The suit echoes criticism of the president by Republicans in Congress, who contend Obama has violated laws and ignored the Constitution in wielding unauthorized presidential powers. The Republican leadership in the House has scheduled a vote as early as today on a resolution to allow a lawsuit against the administration, focusing on Obama’s delay implementing the employer insurance mandate in the health-care law.
The administration came up with the fix to allow individuals to keep their policies after the rocky rollout of the health insurance exchanges left many people unable to buy new plans that complied with the act before their old ones expired.
Shifting that responsibility to the states violates provisions of the ACA and the constitutional limitations on the powers of the U.S. government, according to the complaint filed yesterday in federal court in Washington.
The Department of Health and Human Services “left the states solely responsible -- and accountable -- for deciding whether federal law would be enforced,” Morrisey said in the complaint. The president “cannot ignore a duly enacted federal law,” Morrisey wrote.

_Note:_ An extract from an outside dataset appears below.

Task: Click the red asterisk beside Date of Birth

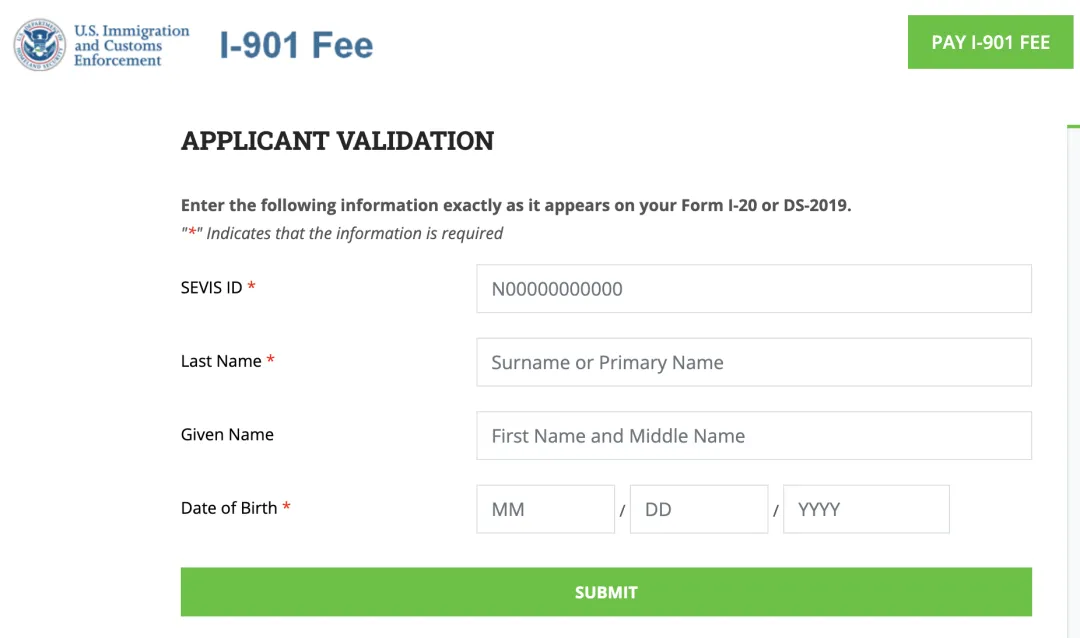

“It strikes me as very odd that a state regulator would be objecting to being allowed to exercise discretion by the federal government,” said Tim Jost, a professor of law at Washington and Lee University. “Normally, states regulate insurance. With the administrative fix, the administration said that it believed it was reasonable to phase certain ACA rules in, but state regulators retained control over their own insurance markets.”
As of the end of June, about 8 million people signed up for private health insurance plans using the Affordable Care Act’s exchanges, including 5.4 million who used the federal healthcare.gov system. Rules released last month seek to ensure that most of those customers are able to remain covered, as is common in employer-sponsored health plans.
Bill Hall, a spokesman for Health and Human Services, didn’t respond to a phone call seeking comment on the complaint.
Insurers and consumer advocates have been concerned the new rules may make renewals too complicated or force millions of people back to government websites. Under the proposal, 95 percent of customers who purchased plans through the federal website will be automatically renewed, unless they seek changes in their policy or their subsidies, according to the Department of Health and Human Services.
The initial administrative fix was announced in November. In March, the federal government again changed its regulation of Obamacare to give consumers and states more flexibility to decide on their health plans, insurers more time to sign up customers and taxpayers a chance to avoid more costs.
Under the change, Americans with health coverage that pre-dates Obamacare could stay on their plans for two more years, officials said.
Morrisey is asking the court to rule the administrative fix unlawful and to require the Department of Health and Human Services to work with Congress to address the millions of plans that Obamacare made illegal, according to the suit.
The case is West Virginia v. Department of Health and Human Services, 14-1287, U.S. District Court, District of Columbia (Washington).